Saul Marquez: And welcome back to the podcast. Saul Marquez here, today I have the outstanding Frank McGillin. He’s the Chief Commercial Officer at NeuroMetrix. Frank brings to NeuroMetrix over 20 years of experience building successful high growth consumer brands. Most recently at Philips Oral Care and Johnson and Johnson. At Philips, Frank was responsible for building the global oral care business of sonic care which many of you all may be familiar with. Use the product to become the number one brand and nearly one billion dollar U.S. power toothbrush market. During his career he’s launched over 50 new products and product upgrades and managed businesses across markets including diagnostic imaging health care informatics, medical devices, dental, and consumer technology. So his really well-rounded experience in the business side of health care is going to be really interesting to dive into. So it’s a pleasure to have you on the podcast Frank.

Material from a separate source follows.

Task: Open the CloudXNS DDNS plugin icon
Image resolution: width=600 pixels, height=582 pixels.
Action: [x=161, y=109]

Frank McGillin: Thanks, Saul.
Saul Marquez: So what is it that got you into the business to begin with?
Frank McGillin: Well you know I think the thing I really like about the health care business is that you get to work on big hairy problems. What’s more fundamental to society than the health of people. So you’ve got some huge huge issues to deal with and there are interesting challenges but at the end of the day you’re helping people live better lives.

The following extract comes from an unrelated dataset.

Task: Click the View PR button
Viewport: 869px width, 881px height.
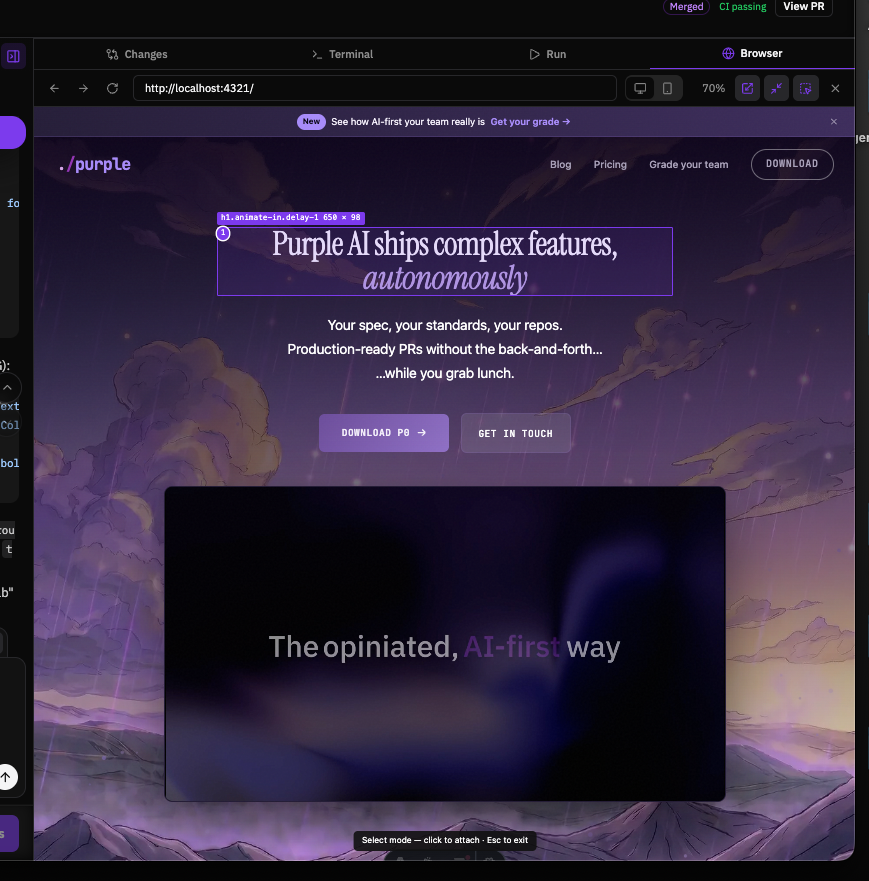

Saul Marquez: Couldn’t agree with you more. It’s definitely a big part of reason I chose to get in and and so you find yourself here, you’ve been with various companies, you’ve helped launch various products successfully. What would you say a hot topic that needs to be on the mind of every leader in healthcare today?
Frank McGillin: Well I think digital therapeutics is an area that really needs more attention. And I think what it does it really connects the dots between the patient or that person who’s suffering from a chronic condition. It connects with data and learning and it also talks to outcomes. I think unfortunately much of health care is done with with a dearth of information with and without really bringing the patient point of view into mind. And when you think about some of the big challenges we have with chronic disease you know so much of chronic disease is lifestyle related from diet to activity levels you know things like diabetes and that you know really looking at how can you change behavior. How can you change different aspects of that person’s life when they’re not in the doctor’s office or not in the hospital that can have pretty profound impact in terms of the person’s overall health.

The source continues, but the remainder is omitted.